第79話 ビーチバレー

文字数 1,380文字

 皆で話し合った結果、待っている間はビーチバレーを行うことにした。
 とはいっても他の利用客もいるので、場所も満足にとれないのが少し残念だ。
 探偵会からは式と榊が、留美たちからは留美と俊哉のペアが出ることになった。

「年下だからって手加減しないからね。
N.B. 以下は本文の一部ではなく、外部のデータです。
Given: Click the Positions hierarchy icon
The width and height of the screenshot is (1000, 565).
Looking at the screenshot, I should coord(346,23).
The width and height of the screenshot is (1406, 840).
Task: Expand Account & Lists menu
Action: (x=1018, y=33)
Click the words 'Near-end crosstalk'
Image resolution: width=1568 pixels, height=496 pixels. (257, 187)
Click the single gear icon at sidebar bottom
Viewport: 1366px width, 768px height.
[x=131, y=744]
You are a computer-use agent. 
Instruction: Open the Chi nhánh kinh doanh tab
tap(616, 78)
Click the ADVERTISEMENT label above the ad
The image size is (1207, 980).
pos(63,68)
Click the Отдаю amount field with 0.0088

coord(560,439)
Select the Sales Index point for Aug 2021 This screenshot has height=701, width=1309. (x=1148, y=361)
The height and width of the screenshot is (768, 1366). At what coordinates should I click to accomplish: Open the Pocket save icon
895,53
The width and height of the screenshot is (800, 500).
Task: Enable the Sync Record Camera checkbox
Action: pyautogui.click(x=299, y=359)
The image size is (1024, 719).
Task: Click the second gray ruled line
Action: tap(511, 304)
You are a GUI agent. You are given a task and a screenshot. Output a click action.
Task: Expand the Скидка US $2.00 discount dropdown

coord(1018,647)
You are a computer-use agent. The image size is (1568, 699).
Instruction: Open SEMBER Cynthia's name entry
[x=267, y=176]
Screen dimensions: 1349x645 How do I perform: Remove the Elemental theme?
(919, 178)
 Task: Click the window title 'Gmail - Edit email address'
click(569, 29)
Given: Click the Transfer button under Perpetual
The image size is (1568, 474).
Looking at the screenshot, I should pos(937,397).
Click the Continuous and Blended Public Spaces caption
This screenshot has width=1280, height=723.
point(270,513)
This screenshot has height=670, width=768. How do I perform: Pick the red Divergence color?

行くよ俊哉くん!」
「まあ、お手柔らかにね……」
「こちらも負けてられませんね、式くん」
「別に勝敗はどうでもいいと思うけどなあ」

 何だか似たようなペアリングだな、と傍から見ている春崎は思った。

「頑張ってねー、式くん、榊さん!」
「それじゃ、試合開始!」

 タカの合図で、試合が始まった。

「はっ!」

 榊のサービスが相手コートに落ちる。
 とても素人とは思えないスピードだ。

「す、すごいね榊さん」
「明戸高校の生徒として勉強だけではなく、運動もできなくてはなりませんから」
「はは、俺にプレッシャーかけるね……」

 文武両道な榊に対し、式はどうなのか。

「ではもう一度いきますよ」

 再び榊のサービスだ。
 今度は向こうもしっかりと受け止め、反撃が来る。

「式くん、お願いします!」
「任せて!」

 素早い動きでレシーブし、相手コートに返した。

「お、式くんも結構動けるんだね」

 外で見ていた春崎が感心する。
 実は式は運動ができないわけではない。
 運動神経抜群というわけではないが、どの種目も素人にしてはできる方だ。
 中学生時代にバスケットボールをやっていた経験もあるためか、球技に関しての適応力は高い。
 それでも、運動もハイレベルにこなせる榊や人間離れした龍吾が身近な存在にいるため、霞んでしまっているのだが。

「やるわね、二人とも」

 年下に負けてられないと、留美たちも意地を見せる。

「留美ちゃん、ここは僕が……」
「よし、私がレシーブ……」

 しかし、二人の連携は式たちよりも劣っていた。
 相手から放たれた攻撃に対し、二人ともが受けにまわろうとしてしまったのだ。
 そのせいで二人は激突してしまい、共に倒れそうになる。

「危ない!」

 俊哉が留美の下敷きになるように受け止めた。

「いたっ!」
「ぐっ!」

 二人の倒れた衝撃で、周りに砂埃が舞う。

「大丈夫ですか!?」

 対戦相手として戦っていた式たちや、審判としてみていた美紀、タカも心配して駆け寄っていく。

「えっと、私は大丈夫だけど、俊哉くんは?」
「僕も特には……いてて」

 一見大丈夫そうに見える俊哉だが、足首を押さえている。

「足くじいちゃった?」
「どうやらそうみたいだ……」
「大丈夫か? 肩貸すぞ」

 タカが俊哉の肩を持ち上げ、一緒に立ち上がる。

「ビーチバレーは中止にしましょう。これ以上やって怪我したら危険だし」
「そうですね」
「ごめんね、俊哉くん」

 ぶつかってしまった留美が申し訳なさそうに謝る。

「いや、大丈夫だよ。留美ちゃんに怪我がなくてよかった」

 痛みを堪えながらも俊哉は笑う。
 丁度良いタイミングで、榊の携帯に着信が入った。

「どうやら丁度席も空いたようです」
「お、じゃあ海の家に行こっか」
「なら先に行っててくれ。俺は俊哉を医務室に連れて行くから遅れる」
「わかりました」

 式たちはタカと俊哉を置いて先に向かった。